Dover Downs’ sustainability focus drives it to work with other companies that think green.
By Alan Dorich
Dover Downs Hotel & Casino has kept people coming back for fun and entertainment for over 20 years, and its service keeps them loyal, President Ed Sutor says. “In the hospitality industry, customers vote with their feet,” he says. “If you don’t treat them right, they’re not coming back.”
Located in Dover, Del., the Four Diamond hotel features 500 hotel rooms and suites, 40,000 square feet of convention and meeting space, 13 restaurants a, regional spa, seven retail stores and a performance hall that has featured such acts as Credence Clearwater Revisted and Boyz II Men. Its casino has more than 2,300 slot machines, table games and a poker room. “This gives us a physical presence that outdoes our local competition,” Sutor says.
Dover Downs started operations in 1969 with motorsports and harness racing operations. Over the years, Director of Purchasing Jerry Lawrence says, the location added slot machines, its hotel and conference center, a sports book and table games.
Today, Dover Downs serves a clientele that largely consists of empty nesters. “They may not be able to do the rock wall climbing, scuba diving and surfing like they used to, but they still like fun,” he says. “We provide an entertaining experience that they’re looking for.”
It also provides them with a safe and clean environment, Sutor says. “We have one of the most sparkling casinos you’ve ever visited,” he says. “We’ve hit all the marks for our primary database of customers.”
Dover Downs focuses strongly on sustainable initiatives. Seven years ago, it performed an analysis to determine how much of the casino’s waste was being recycled.
“We found we recycled about 10 percent,” Sutor recalls. “The state government came out and said they would like everyone to get to about 30 percent waste in the next 10 or 20 years.”
But Dover Downs set its goals higher, aiming for 50 percent. “I’m proud to tell you most months we are at over 60 percent,” he reports, adding that 54 percent of the casino’s waste is food.
“We’re able to get that into a compactor and take it for composting,” Sutor says. “We do everything possible to keep the trash from going to the dump.”
Other initiatives include not changing linens and towels in its hotel rooms, unless the guests request it. “Our customers and employees embrace that,” he says. “They don’t mind staying in the hotel two or three days with the same sheets.”
Dover Downs also invested $3 million in energy efficient light bulbs. “We changed over 20,000 bulbs to LEDs,” Sutor recalls. “To this day, we spend hundreds of thousands of dollars trying to do efficient things.”
The casino also incorporated energy efficient equipment, including copiers and RATIONAL ovens. “On energy alone, [we’ve saved] $4 million to $5 million,” Lawrence says. “There’s a lot of little projects that add up to major savings.”
Dover Downs also strives to use freight carriers that have their own green programs, including YRC Freight and FedEx. Both are a part of recycling programs for pallets, cardboard and packaging materials.

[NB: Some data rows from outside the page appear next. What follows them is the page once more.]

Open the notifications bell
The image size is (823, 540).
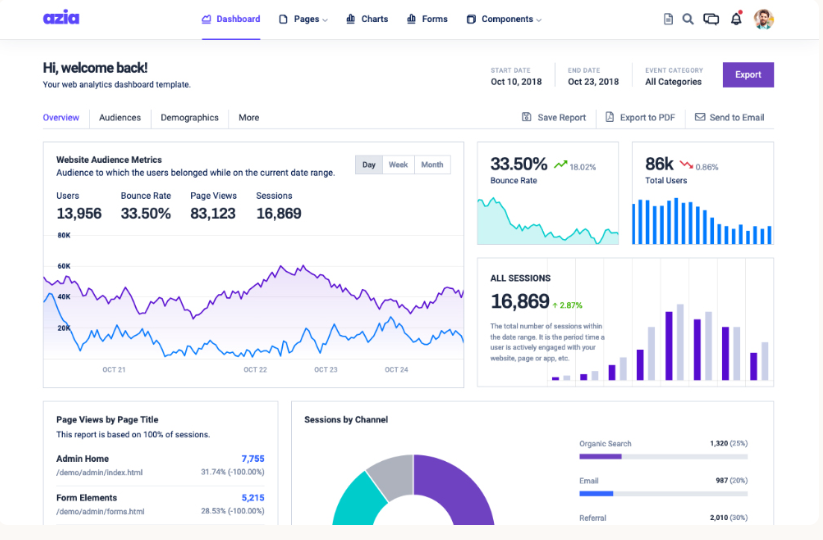pos(736,19)
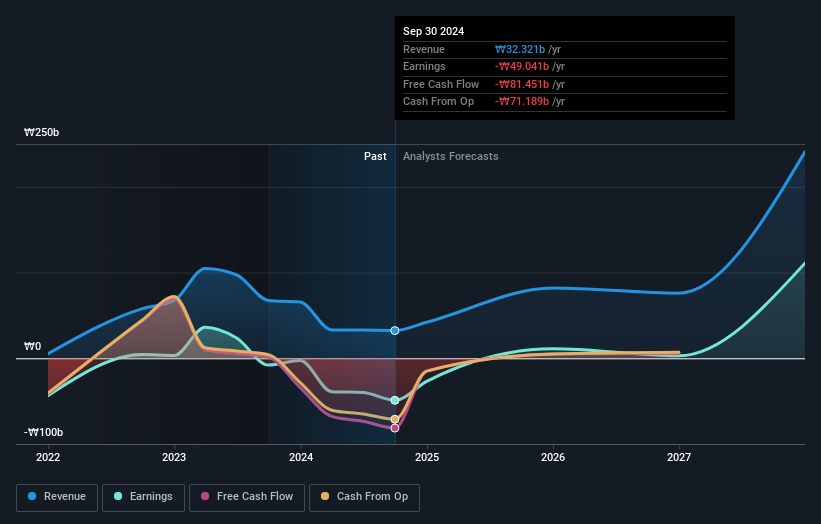The width and height of the screenshot is (821, 524).
Task: Hide the Earnings series via legend
Action: tap(143, 496)
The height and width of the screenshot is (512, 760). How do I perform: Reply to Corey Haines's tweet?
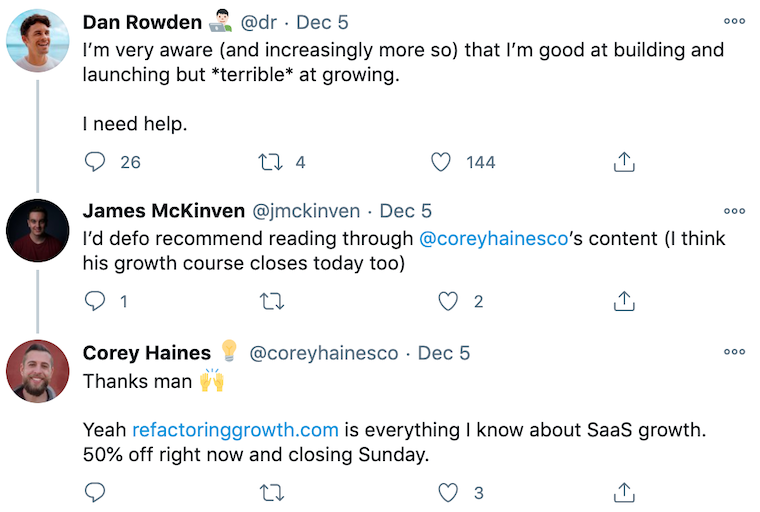96,492
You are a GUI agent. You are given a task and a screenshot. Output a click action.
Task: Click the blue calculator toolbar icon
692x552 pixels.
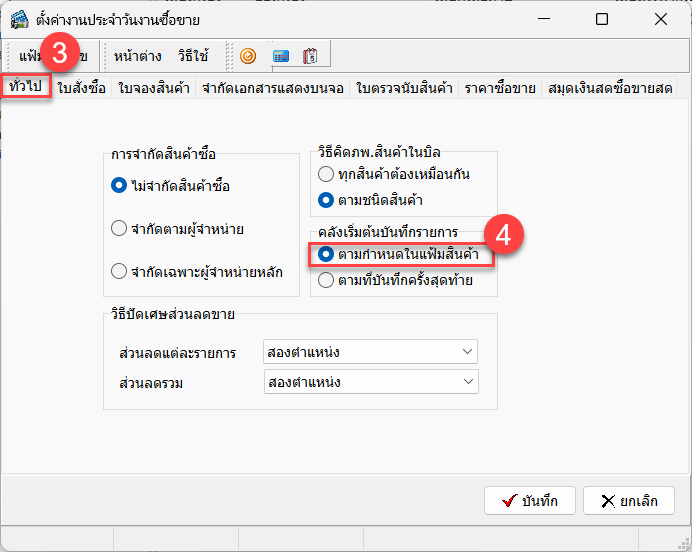pyautogui.click(x=281, y=56)
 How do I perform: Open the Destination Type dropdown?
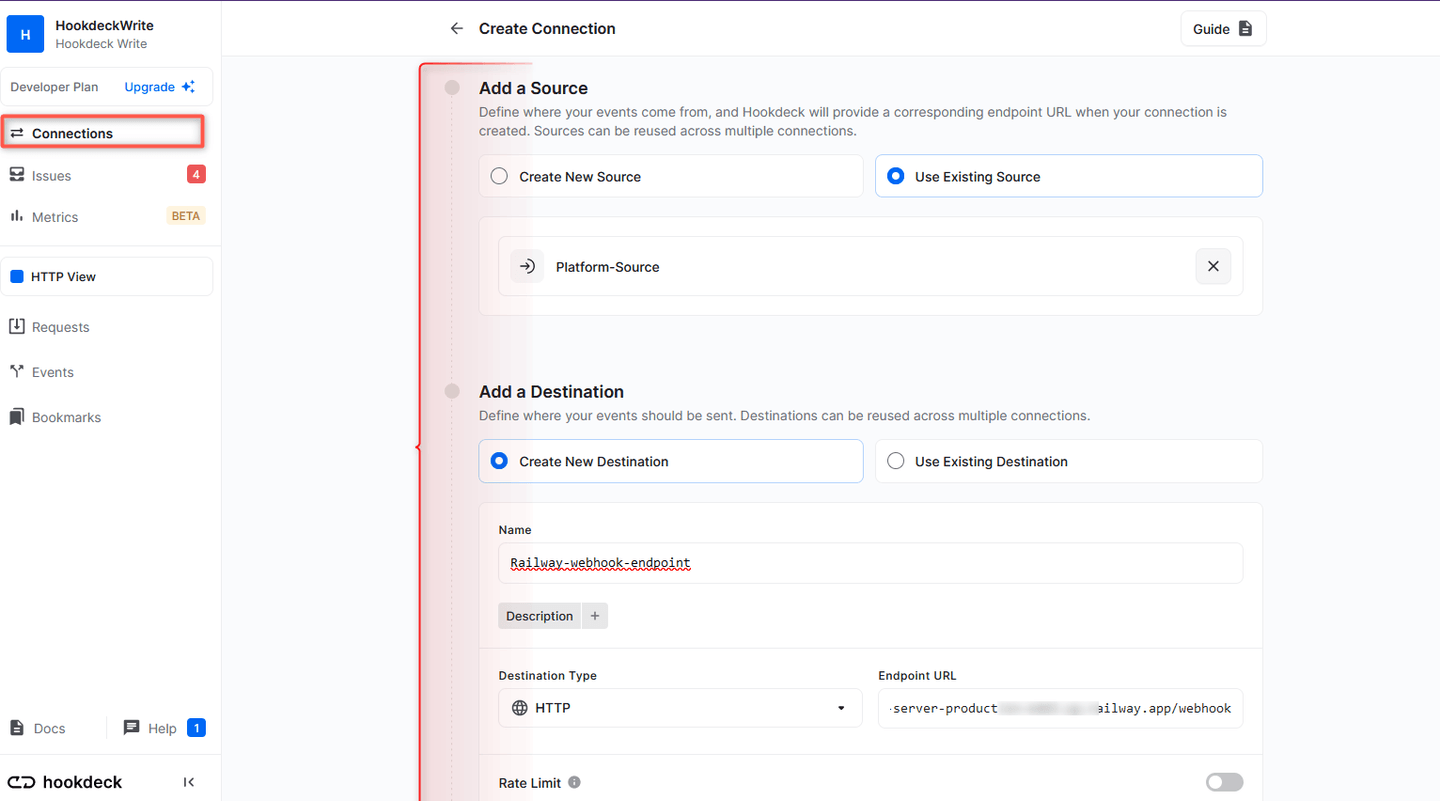pos(680,707)
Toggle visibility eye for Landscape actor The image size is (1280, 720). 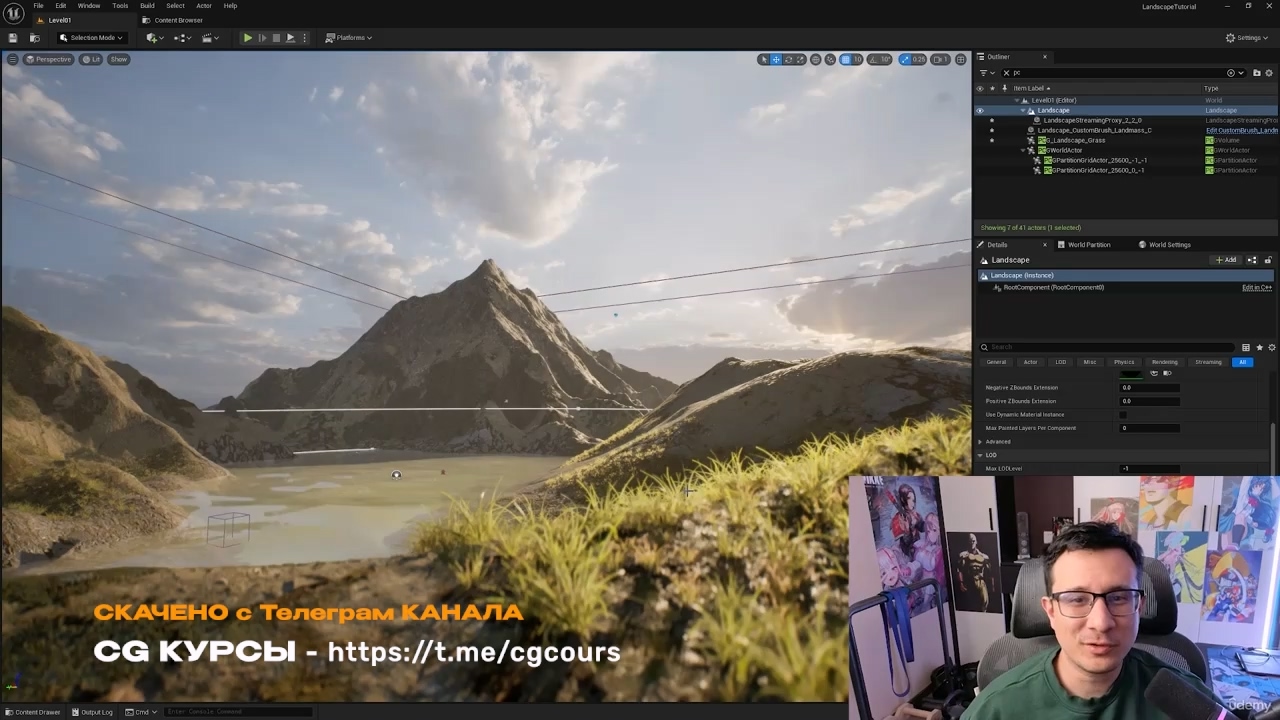(x=980, y=110)
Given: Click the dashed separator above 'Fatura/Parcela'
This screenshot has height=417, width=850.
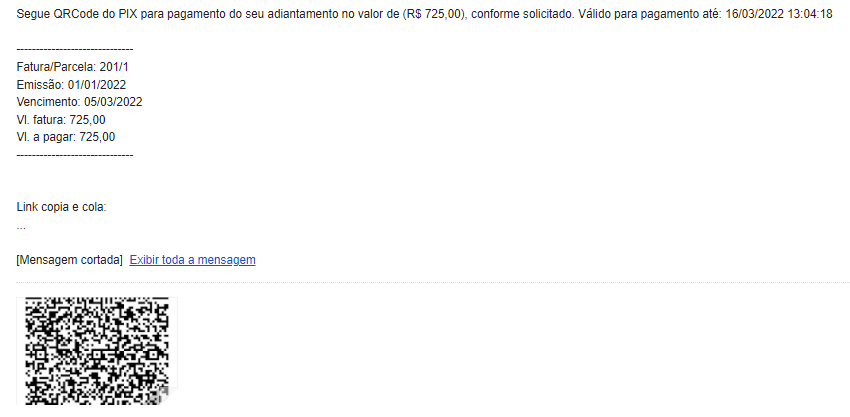Looking at the screenshot, I should pos(75,50).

The casino also recently earned the Silver level of Green Concierge certification from HospitalityGreen, an authority on green operations. “Dover Downs was the first to receive the Silver level,” says Evadne Giannini, the founder of HospitalityGreen and program director for the certification.
She praises the work of Lawrence, Sutor and their team, which worked with HospitalityGreen to make modifications throughout their entire operations from electrical systems to the consumption of paper goods. “They really embraced it 100 percent,” Giannini says.
Dover Downs has maintained strong relationships with its vendors under Lawrence’s tenure. “We’ve only lost one supplier since I’ve been here,” he says, noting that the casino chose to end the partnership. “The supplier was trying to dictate how much we were going to buy.”
The casino strives to keep costs down by utilizing multiple sources. “Even though we have standard vendors, we get quotes on everything, with or without freight,” he says.
The company also uses a Stratton Warren System to help keep its costs low and make purchasing decisions. “We’re always looking for new ideas in terms of food, energy, equipment, employee benefits, partnerships, discounting programs, rebate programs, entertainment and overall operational excellence,” he says.
Sutor sees a strong future for Dover Downs, but asserts that the casino needs to grow its revenues with the help of the state. “We have some of the highest gaming taxes in the country,” he says.
“We believe there is a lot of sympathy down in legislative hall,” he says. “If the economy of the state improves and they’re able to balance their budget, we’re confident the state will give a more fair revenue sharing model to us.”
That will allow Dover Downs to add amenities and keep Delaware citizens employed. “A lot of those people depend on us staying in operation and so far, we’ve been able to do it,” he says. “We have no plans on going out of business.”